-- Dataset entries --

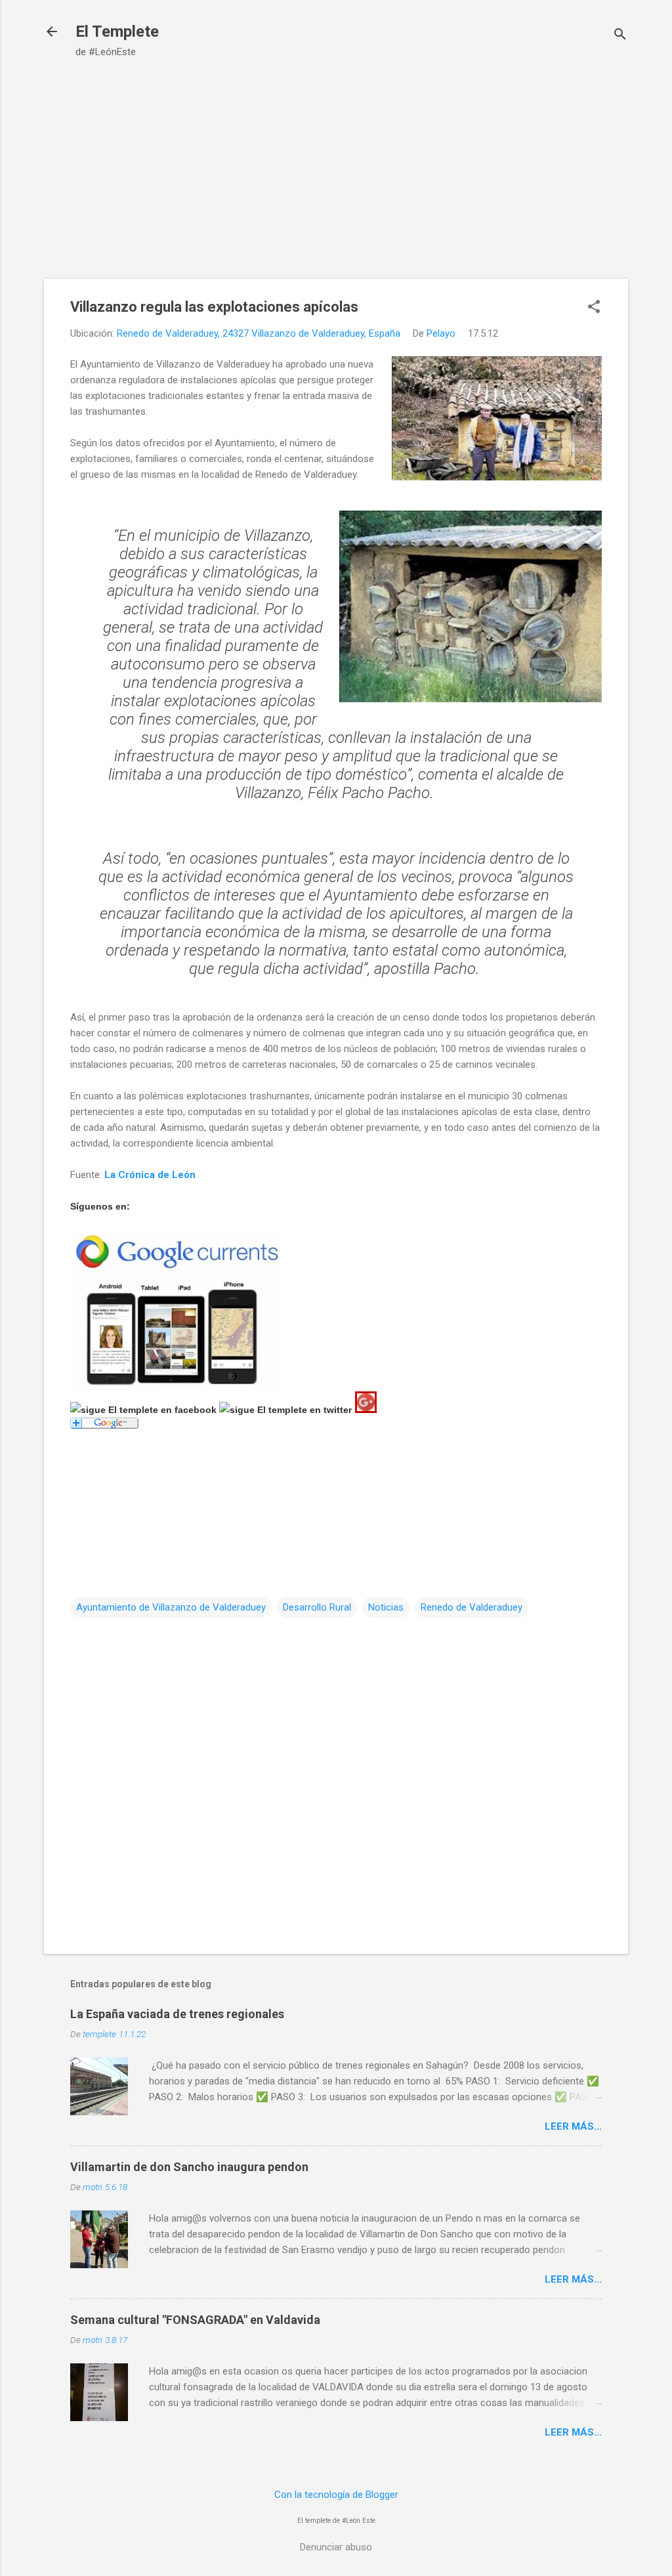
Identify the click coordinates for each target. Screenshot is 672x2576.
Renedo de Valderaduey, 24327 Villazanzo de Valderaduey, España (258, 333)
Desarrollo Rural (317, 1607)
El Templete (117, 31)
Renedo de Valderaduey (471, 1607)
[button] (594, 308)
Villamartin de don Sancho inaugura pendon (189, 2167)
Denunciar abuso (336, 2547)
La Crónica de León (150, 1175)
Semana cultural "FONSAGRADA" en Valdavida (195, 2320)
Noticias (386, 1607)
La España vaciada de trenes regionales (177, 2014)
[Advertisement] (336, 180)
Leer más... (573, 2126)
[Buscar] (620, 36)
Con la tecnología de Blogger (336, 2495)
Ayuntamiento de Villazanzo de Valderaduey (171, 1607)
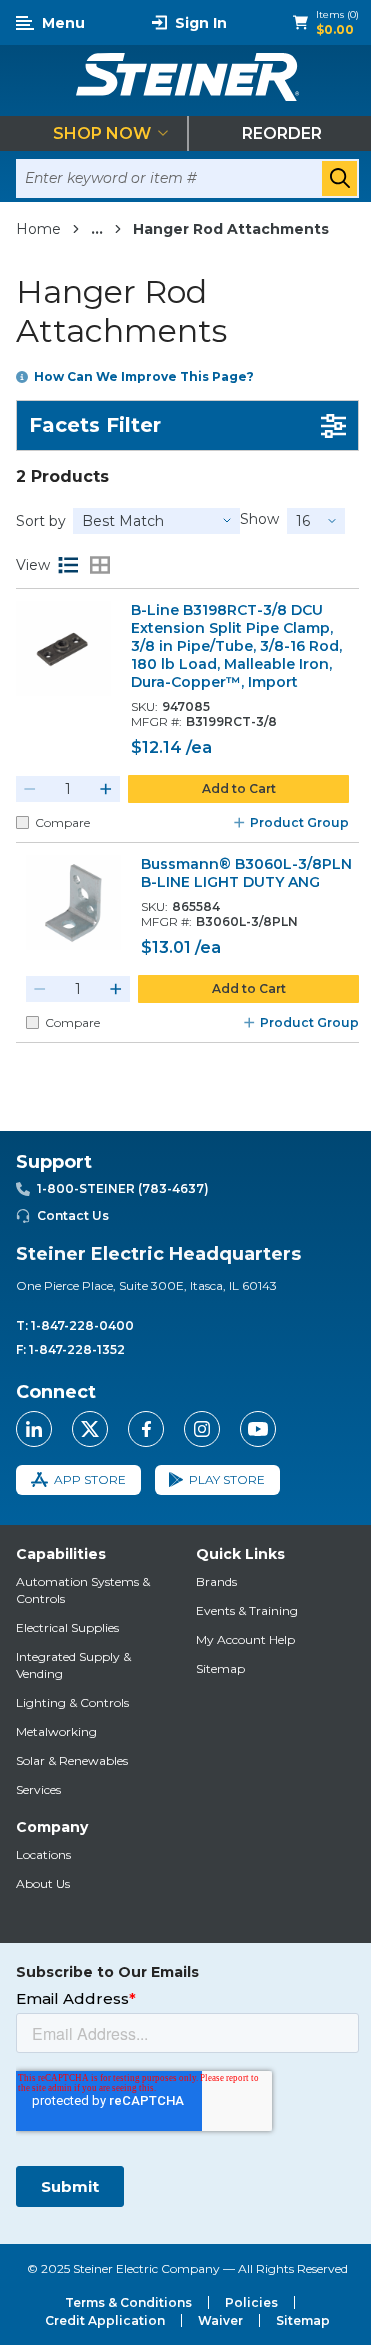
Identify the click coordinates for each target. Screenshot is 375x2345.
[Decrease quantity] (30, 789)
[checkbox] (22, 822)
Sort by (41, 521)
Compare (62, 822)
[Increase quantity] (106, 789)
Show (259, 519)
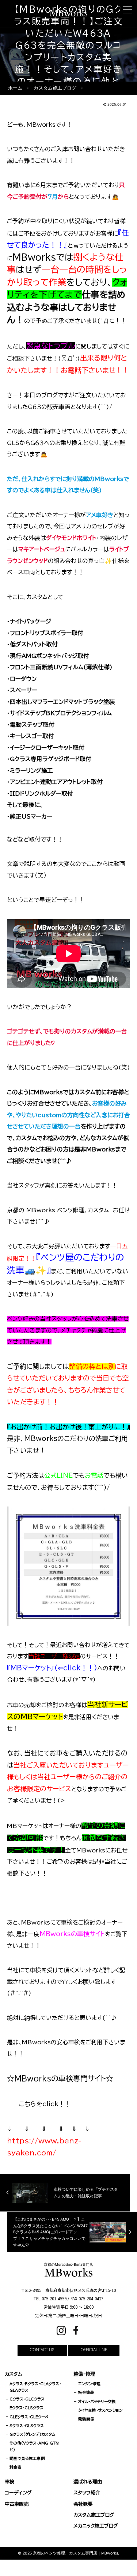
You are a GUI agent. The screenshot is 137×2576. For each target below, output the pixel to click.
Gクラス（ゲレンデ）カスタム (32, 2434)
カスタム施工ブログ (93, 2514)
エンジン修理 (89, 2384)
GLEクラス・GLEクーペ (29, 2417)
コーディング (18, 2492)
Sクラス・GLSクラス (26, 2425)
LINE (118, 2566)
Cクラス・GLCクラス (27, 2399)
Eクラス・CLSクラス (26, 2408)
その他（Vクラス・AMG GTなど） (34, 2446)
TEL (26, 2566)
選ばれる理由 (87, 2481)
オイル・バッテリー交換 (97, 2401)
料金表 (15, 2467)
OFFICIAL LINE (94, 2350)
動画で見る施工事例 (27, 2458)
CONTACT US (42, 2350)
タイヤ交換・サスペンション (100, 2410)
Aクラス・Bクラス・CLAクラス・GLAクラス (35, 2387)
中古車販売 (16, 2503)
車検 (9, 2481)
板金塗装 (86, 2392)
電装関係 (86, 2419)
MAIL (72, 2566)
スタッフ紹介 (86, 2492)
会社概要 (82, 2503)
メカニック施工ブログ (95, 2525)
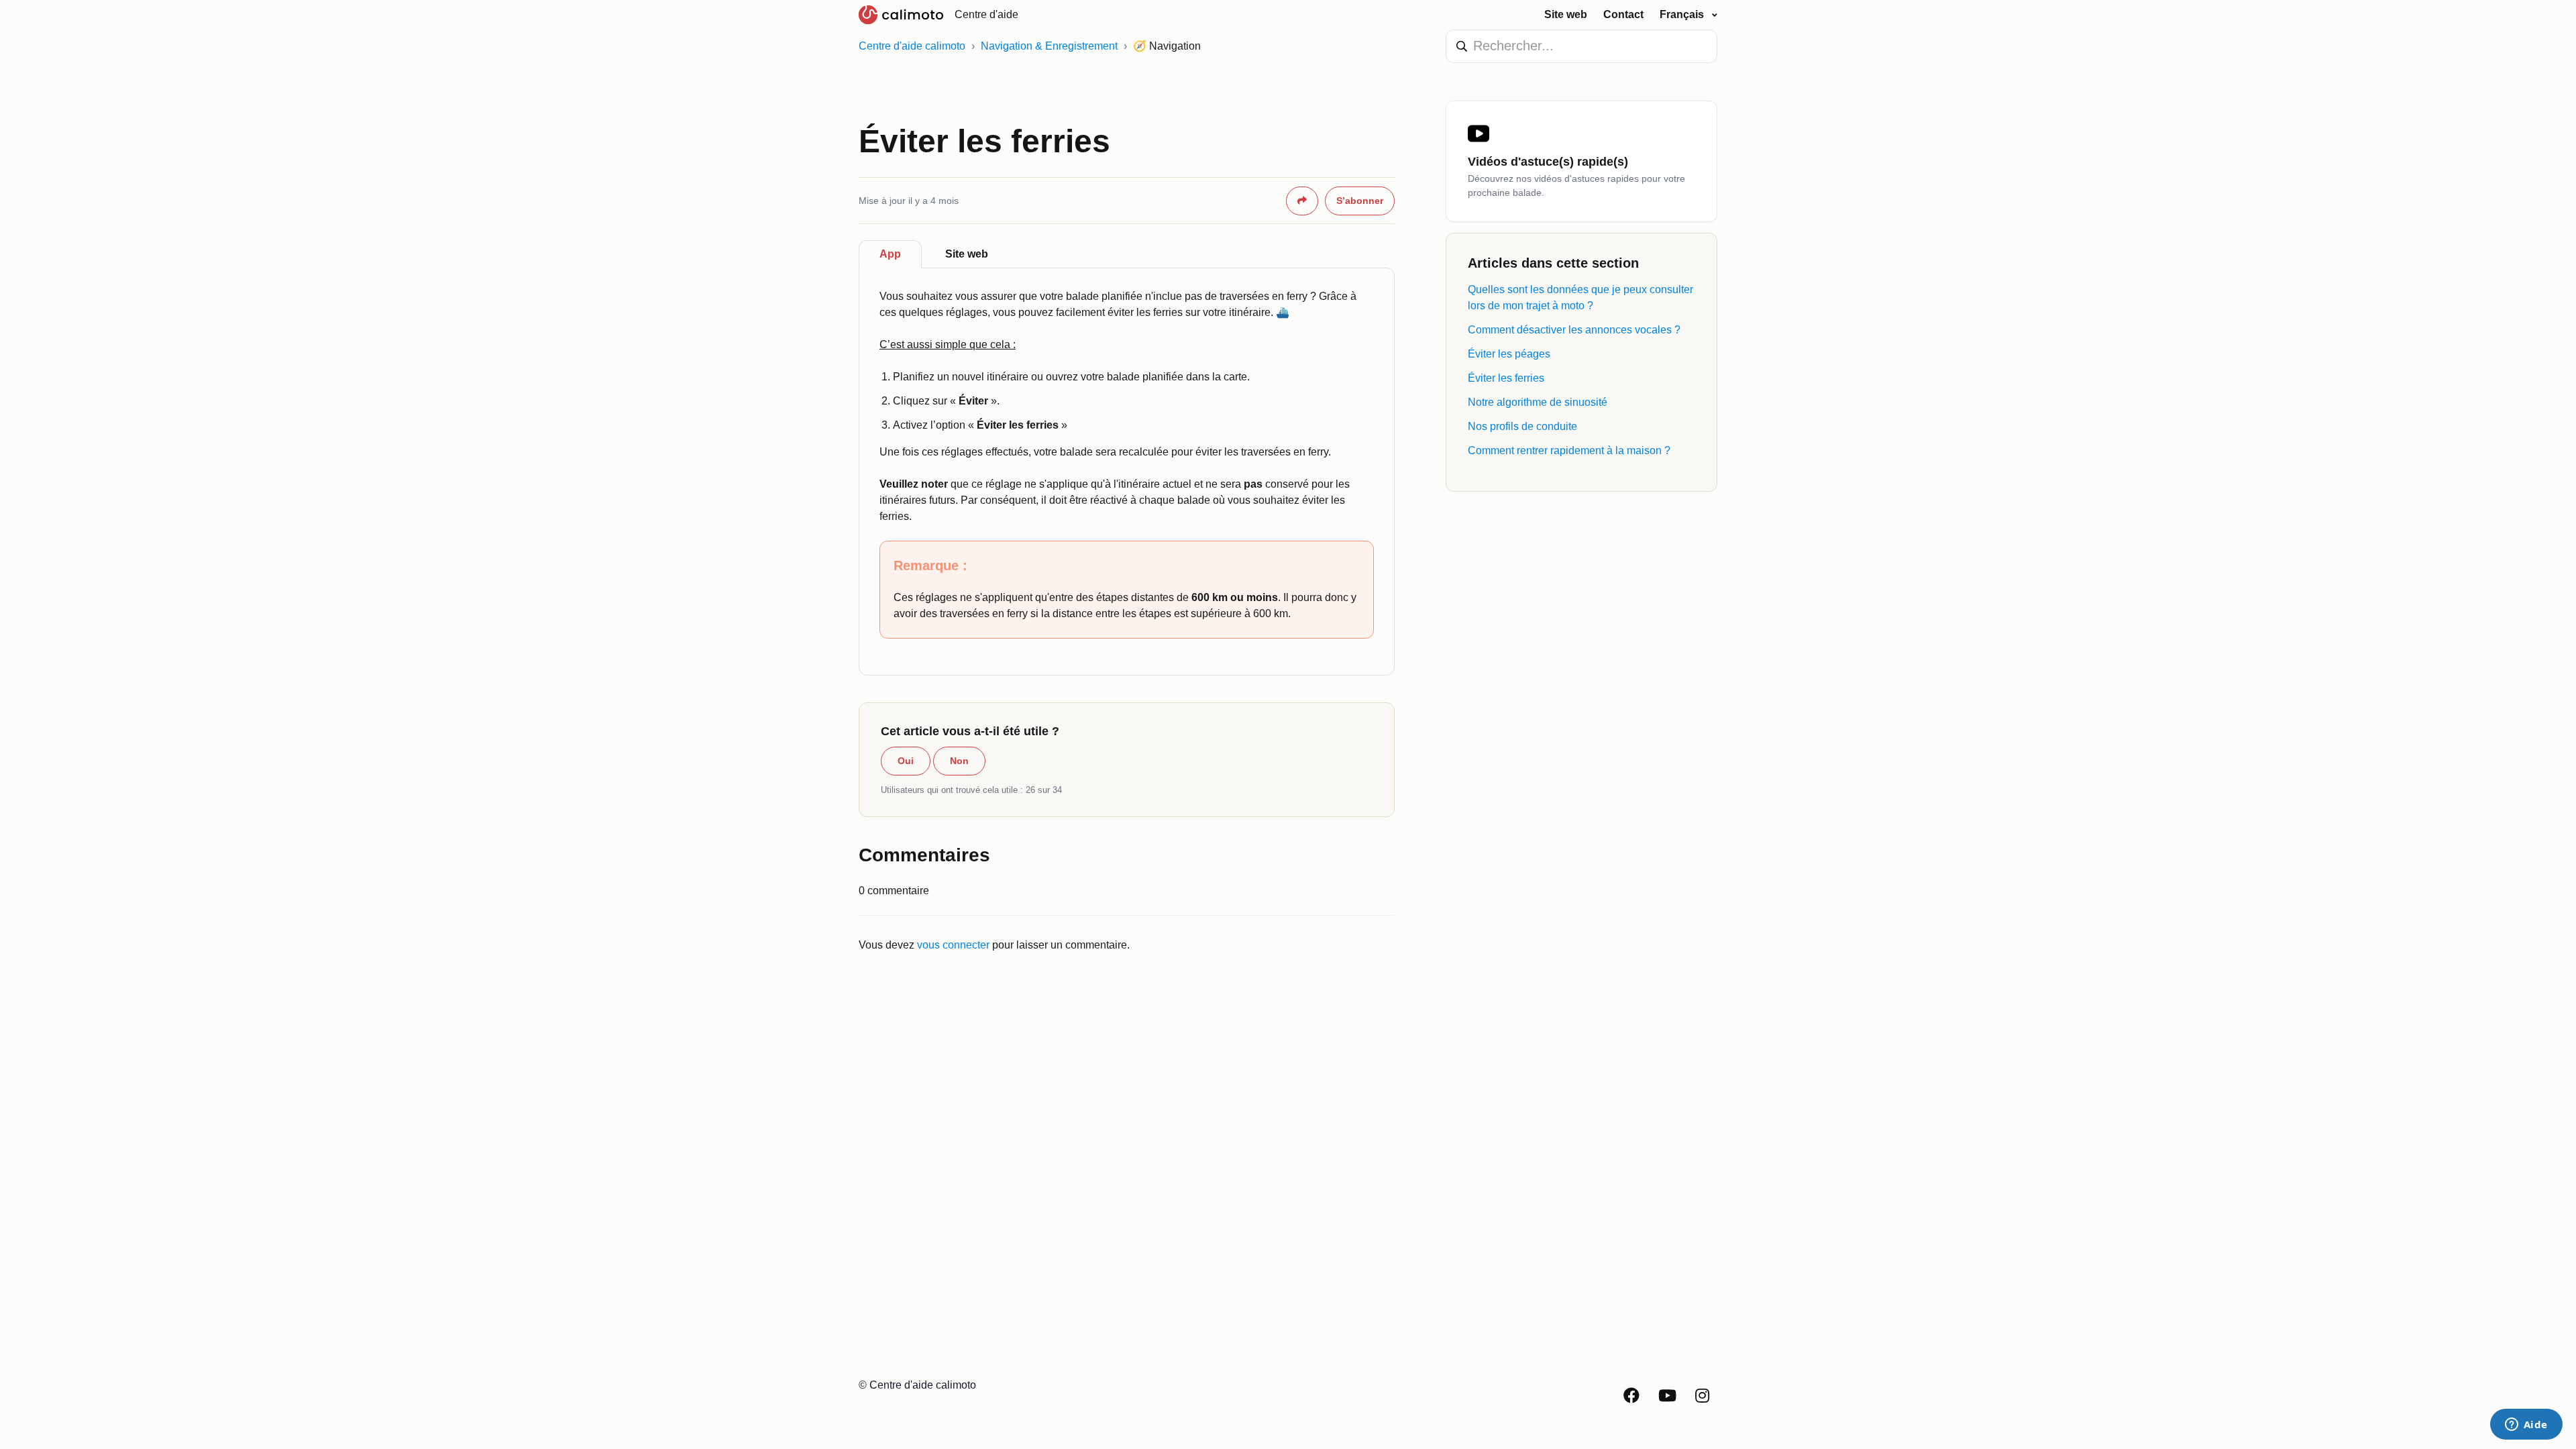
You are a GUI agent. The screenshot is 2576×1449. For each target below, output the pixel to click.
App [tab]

-- The task --
Nothing but the lines from the start of the records through the line holding "Ayuntamiento de Villazanzo" should be printed, exactly as written and with the pictures left out.

-- Written answer --
Identify the click coordinates for each target. Screenshot is 672x2576.
Renedo de Valderaduey, 24327 Villazanzo de Valderaduey, España (258, 333)
Desarrollo Rural (317, 1607)
El Templete (117, 31)
Renedo de Valderaduey (471, 1607)
[button] (594, 308)
Villamartin de don Sancho inaugura pendon (189, 2167)
Denunciar abuso (336, 2547)
La Crónica de León (150, 1175)
Semana cultural "FONSAGRADA" en Valdavida (195, 2320)
Noticias (386, 1607)
La España vaciada de trenes regionales (177, 2014)
[Advertisement] (336, 180)
Leer más... (573, 2126)
[Buscar] (620, 36)
Con la tecnología de Blogger (336, 2495)
Ayuntamiento de Villazanzo de Valderaduey (171, 1607)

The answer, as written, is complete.